All I know is that it took them 10 minutes to deposit a check into my account this morning. The manager had to be called over. Asked me if I established the account out-of-state (”No, I established it at this bank if you cared to look”). They asked me where I got my deposit slip (”From you and I used one last week without problems”). They finally figured out that I was depositing the check into my savings account, not my checking account.
Now imagine the same bank handling billions of dollars.
Well it's a good thing we have Timmy the Toolman Geitner workin' it, isn't it!
Seems they have a vast level 3 liability of credit derivatives which have not been elucidated to the public...it is the bailout that never ends....more capital will be needed in another few months as more of their vast book of overleveraged derivatives unwind. The system seems to be bankrupted several times over. The figure of an est’d. $600-700 trillion in world-wide credit deriv. liabilities by the BIS, with the US accounting for about $200 trillion with our five largest institutions is enough to cause general anxiety above and beyond flu concerns. Meredith Whitney just announced that half of the Fed Reserves 8000 banks are in for major trouble. The public worldwide seems to be getting the picture as well. Plenty of warning pieces posted continually on this site. People are not asleep.
That must be a trend— we have nothing but trouble with our deposits there.
I just got a letter from Bank of America informing me they’re doubling the interest rate on my credit card. I wonder if this is how they’re hoping to raise some of that capital.
Rumor-mongering or not, please keep in mind that the real purpose of the bank “stress test” is to determine how much money would be required to handle a full-scale depositor run.

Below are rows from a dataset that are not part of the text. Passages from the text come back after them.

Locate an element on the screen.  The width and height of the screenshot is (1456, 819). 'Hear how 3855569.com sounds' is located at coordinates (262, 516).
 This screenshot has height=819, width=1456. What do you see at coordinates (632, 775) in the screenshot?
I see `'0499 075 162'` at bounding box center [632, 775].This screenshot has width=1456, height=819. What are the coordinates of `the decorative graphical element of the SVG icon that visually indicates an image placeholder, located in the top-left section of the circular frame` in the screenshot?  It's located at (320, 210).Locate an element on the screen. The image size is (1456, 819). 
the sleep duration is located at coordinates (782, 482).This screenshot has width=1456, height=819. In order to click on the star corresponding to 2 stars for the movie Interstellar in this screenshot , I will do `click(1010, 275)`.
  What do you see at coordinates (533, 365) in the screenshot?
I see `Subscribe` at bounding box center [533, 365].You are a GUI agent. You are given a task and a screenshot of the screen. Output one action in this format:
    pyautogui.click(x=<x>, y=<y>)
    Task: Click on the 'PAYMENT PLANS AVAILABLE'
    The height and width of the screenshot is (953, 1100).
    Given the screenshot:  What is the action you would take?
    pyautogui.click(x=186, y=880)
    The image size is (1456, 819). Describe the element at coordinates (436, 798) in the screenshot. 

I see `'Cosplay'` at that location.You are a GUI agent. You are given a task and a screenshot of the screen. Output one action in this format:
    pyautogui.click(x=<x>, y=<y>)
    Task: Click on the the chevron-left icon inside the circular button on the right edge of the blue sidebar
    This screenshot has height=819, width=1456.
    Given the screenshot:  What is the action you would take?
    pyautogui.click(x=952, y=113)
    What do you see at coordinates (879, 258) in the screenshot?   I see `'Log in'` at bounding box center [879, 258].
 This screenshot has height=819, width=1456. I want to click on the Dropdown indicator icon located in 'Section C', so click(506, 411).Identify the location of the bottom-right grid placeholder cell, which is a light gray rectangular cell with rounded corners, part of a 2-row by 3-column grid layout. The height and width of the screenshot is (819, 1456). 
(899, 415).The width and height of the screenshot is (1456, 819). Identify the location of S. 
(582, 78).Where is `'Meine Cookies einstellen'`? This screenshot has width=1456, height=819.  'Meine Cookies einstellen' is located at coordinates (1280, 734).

Just the idea that the government and banks are so concerned about a depositor run should be frightful enough.
Should one of the top 19 banks actually succomb to such a run, say...perhaps when the actual stress test results are made public...then ATMs and credit cards could easily suffer a hiccup.
You might be without both for a weekend. Maybe even a week.
Judge for yourself how the general Public would respond.
If you don’t already own body armor, get it. Stress test results are *supposed* to be made public Thursday morning. If they need to be “massaged” or are really bad and can’t be covered up, that date will be pushed back (Friday afternoons are popular “bad news” dump days, for example).
Likewise, brace yourself “just in case” your access to ready bank cash gets stalled.
I suggest having at least a month’s worth of cash on hand...this week.
*and my caution will probably prove to be overly-conservative. The more likely result is that life goes on as normal, nothing happens, no bank runs, etc.
http://finance.yahoo.com/q?s=BAC
Market cap of 69.39B.
34/69.39= 48.99% of current existing cap is hereby required to be added?
correction, "additionally added?"
If I were getting a great rate on a CD I certainly wouldn't be in a hurry to take a penality to cash it in early. That said, it looks to me like they currently have some pretty crappy rates.
Argh. Something like that I would be fine leaving in place, I just wish I could move everything else.
The Fed will just “print” (or create out of thin air electronically) all the money needed.